Размером и весом Ковчег Завета напоминал стиральную машину – то есть можно поднять и вдвоем, однако если вы собрались тащить его на длинную дистанцию, например с Ближнего Востока в Центральную Африку, то пара, а то и еще одна, лишних рук совсем не помешает. Радикальное, однако ж, отличие Ковчега от стандартной крупногабаритной бытовой техники, облегчающей жизнь, состояло в том, что, согласно иудейским легендам, он был способен время от времени поднимать и тех, кто его нес, и самого себя над землей. Для Менелика, сына царицы Савской и царя Соломона, укравшего Ковчег у отца в Израиле и унесшего его к матери в Эфиопию, это была проблема; как с ней справлялись, источники умалчивают. Для нас существенно, что, по сути, этот ящик мог действовать как устройство, генерирующее отмену гравитации; своего рода роутер, включение и выключение которого, однако ж, происходило весьма несистемно; никто, кроме фирмы-изготовителя (и нынешней эфиопской православной церкви), не мог похвастаться, что он стал хозяином этого "вундерваффе". Действие похожего "прибора невесомости" описано в формально "детской" – впрочем, так и Библию недолго объявить детской – книжке Н. Н. Носова "Незнайка на Луне"; столкнувшись с необходимостью существовать там, где земное притяжение перестало действовать, герои прибивают к полу калоши, чтобы перемещаться в пространстве без риска улететь. Не являются ли, пришло мне в голову, лалибельские монолиты аналогами этих эрзацев гравитации – своего рода каменными "калошами", которые гарантированно не улетят в условиях невесомости, в отличие от "обычных" зданий – ведь те в любой момент могут приподняться над землей. Зачем еще, спрашивается, было выдалбливать здания "вниз", зачем тратить колоссальные усилия на то, чтобы они сами и были "землей", если у вас нет какой-то угрозы обычному способу существования, зато есть Ковчег, который в любой момент может сработать, и тогда – держитесь за поручни.
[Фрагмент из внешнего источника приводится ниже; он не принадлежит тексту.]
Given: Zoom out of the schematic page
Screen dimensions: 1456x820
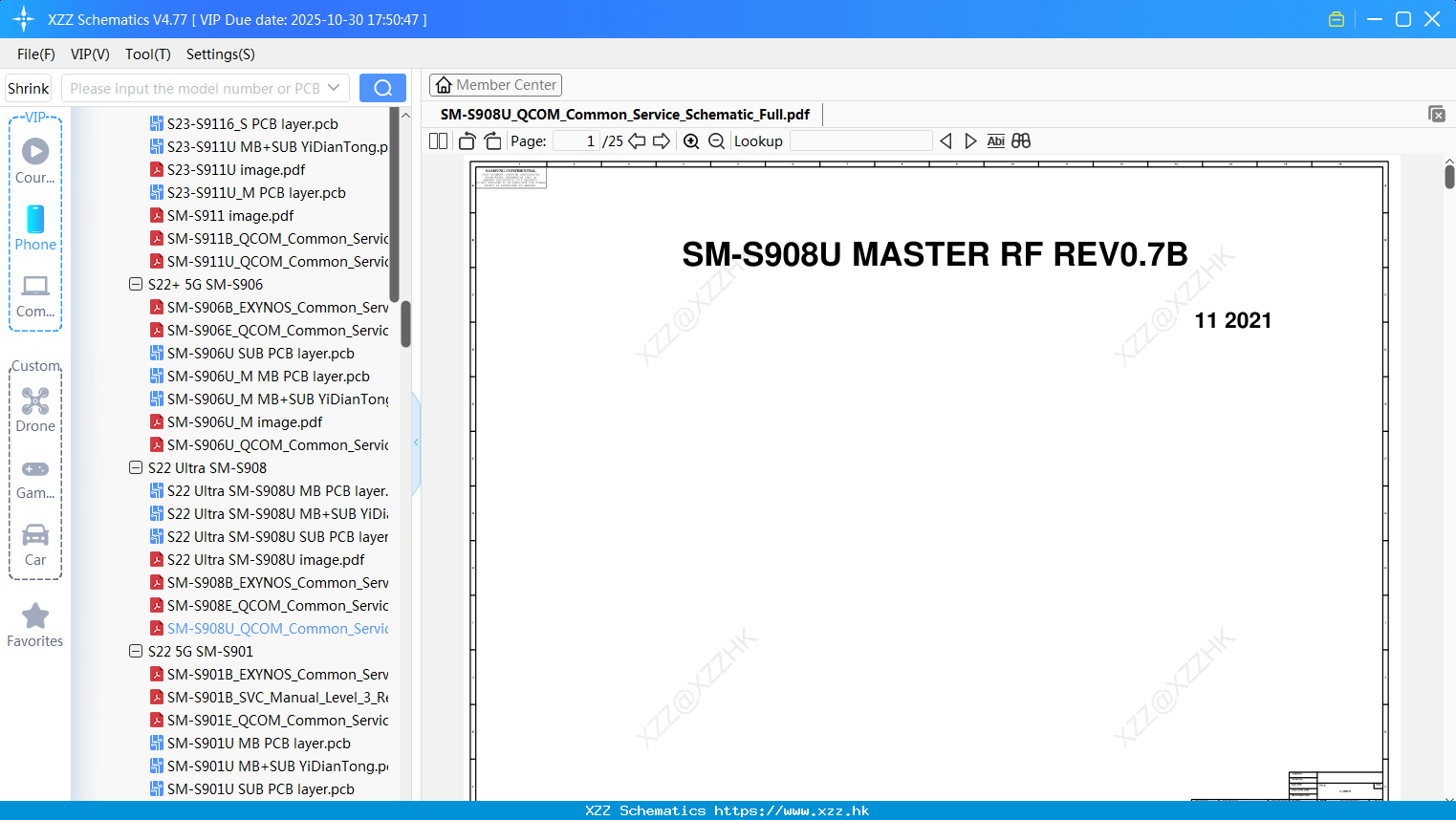Looking at the screenshot, I should pos(715,140).

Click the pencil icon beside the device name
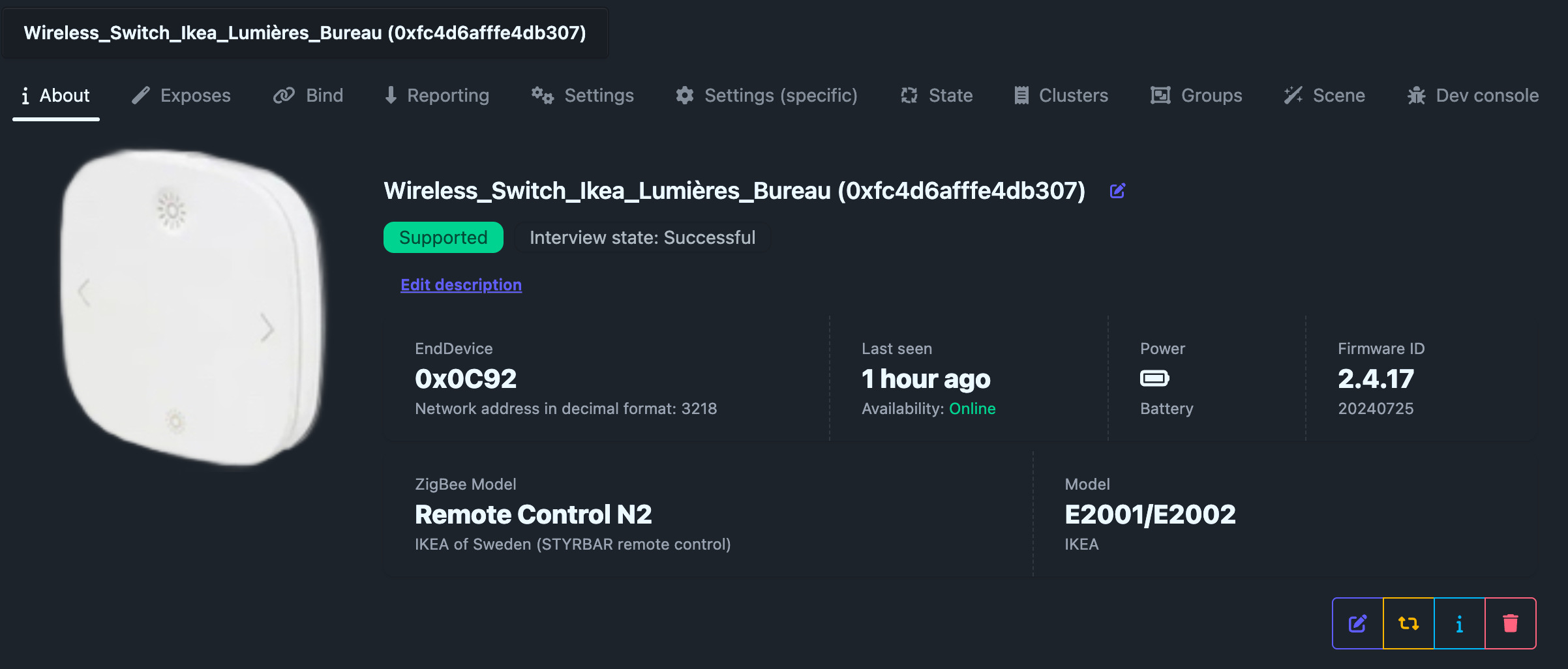1117,191
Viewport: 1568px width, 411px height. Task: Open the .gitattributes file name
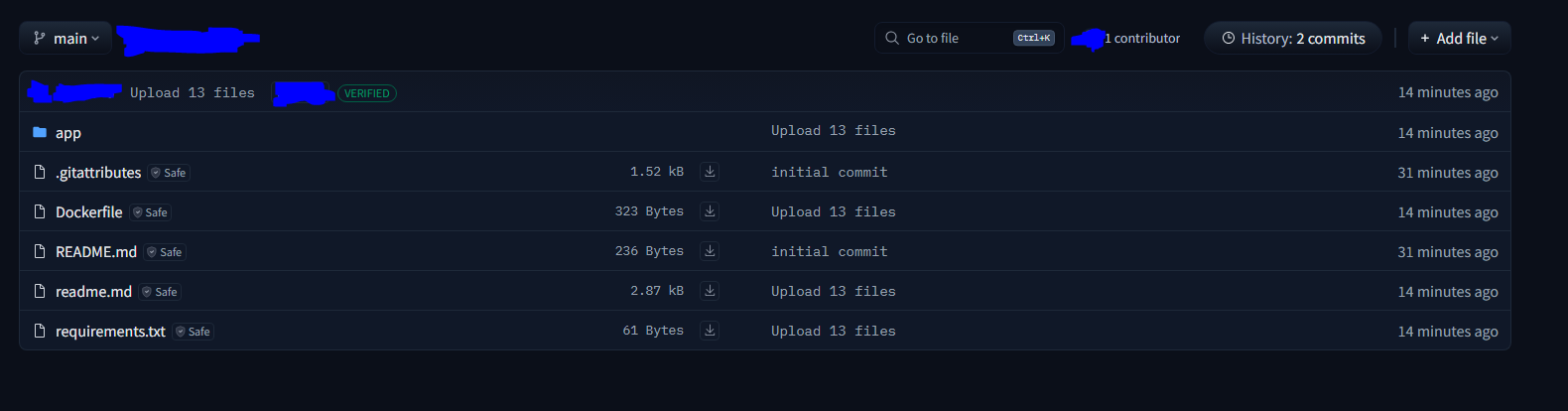[x=98, y=173]
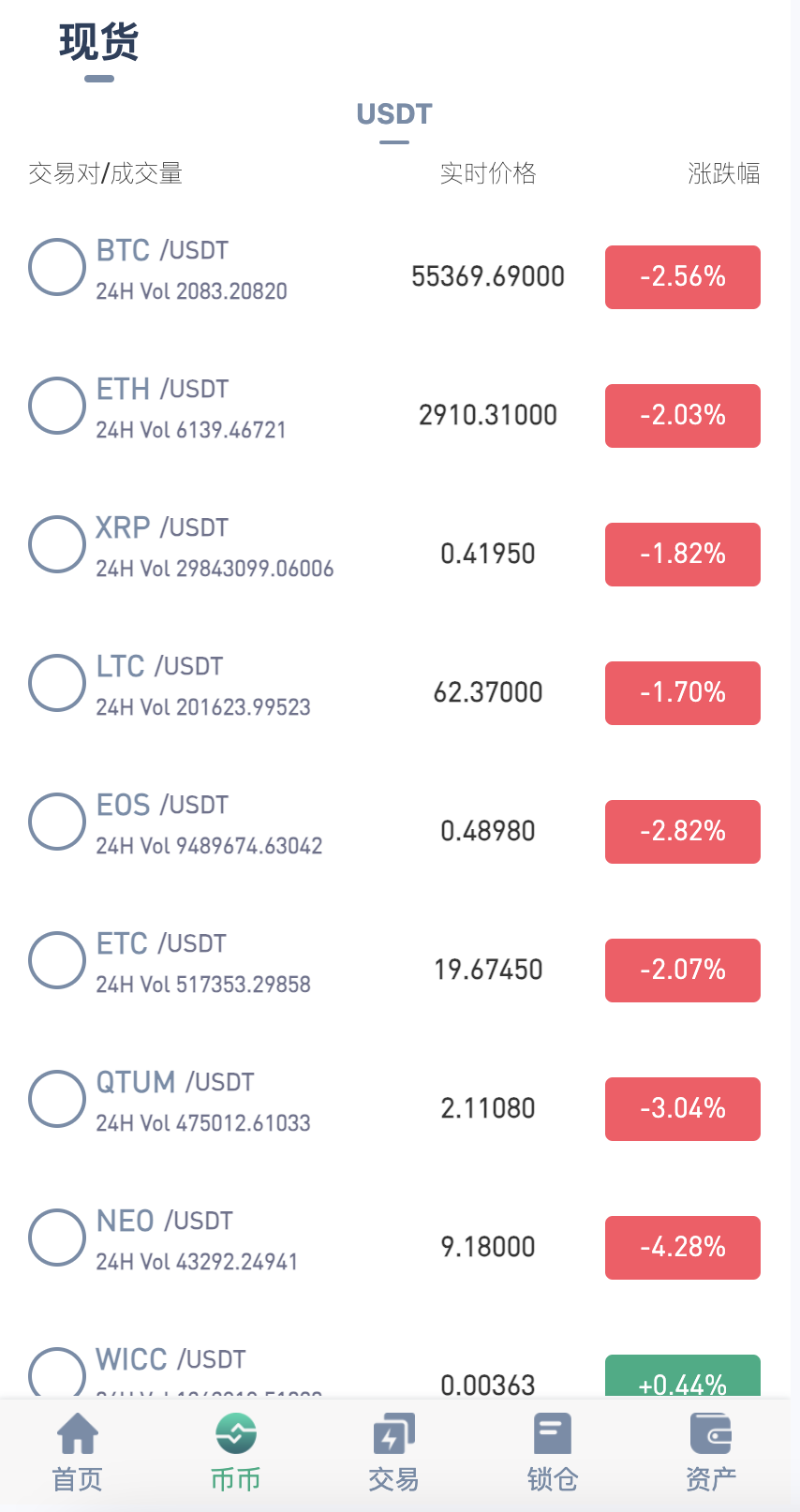Viewport: 800px width, 1512px height.
Task: Tap the 币币 trading icon
Action: [x=236, y=1434]
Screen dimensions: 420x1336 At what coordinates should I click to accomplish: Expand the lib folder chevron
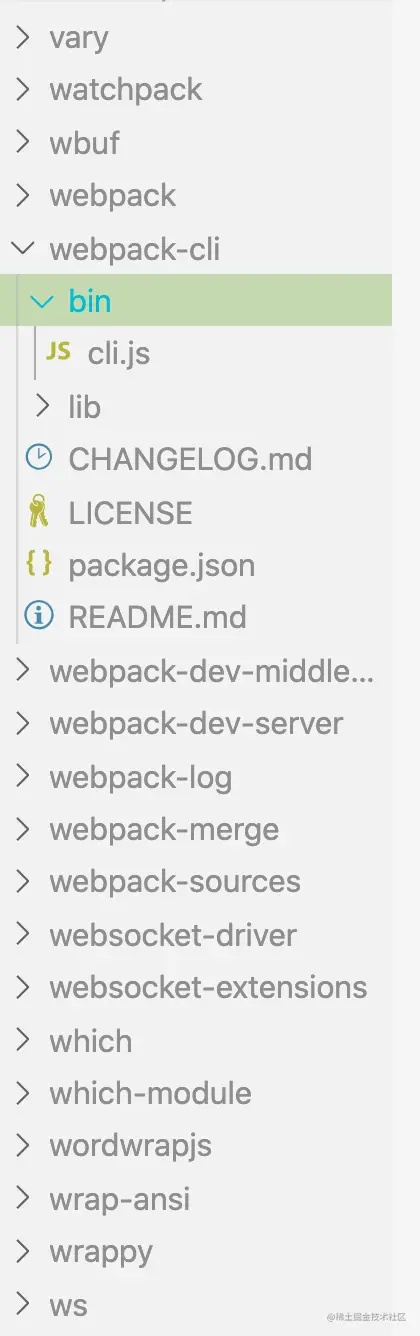click(42, 406)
Представьте, что Эфиопия – поле для пинбола. Аддис-Абеба – гнездо, откуда катапульта выстреливает шарик, который затем скачет наверху, на севере. Цель – загнать шарик в основные лунки: Аксум, Гондар, Лалибелу, озеро Тана, горы Симиен. Протяженность Северного кольца – примерно три с половиной тысячи километров. Совсем недавно на преодоление этой дистанции мог потребоваться год, теперь самолеты "Эфиопиан эйрлайнз" прыгают от одного пункта к другому на манер кузнечиков. Вы еще раздумываете, что больше идет эфиопским женщинам, скатерть или форма стюардессы, а уже пора опять пристегиваться: спускаемся. На эфиопский пинбол можно потратить год, достопримечательностей хватит, однако призовые очки за лунки первого ряда легко набрать и за десять дней.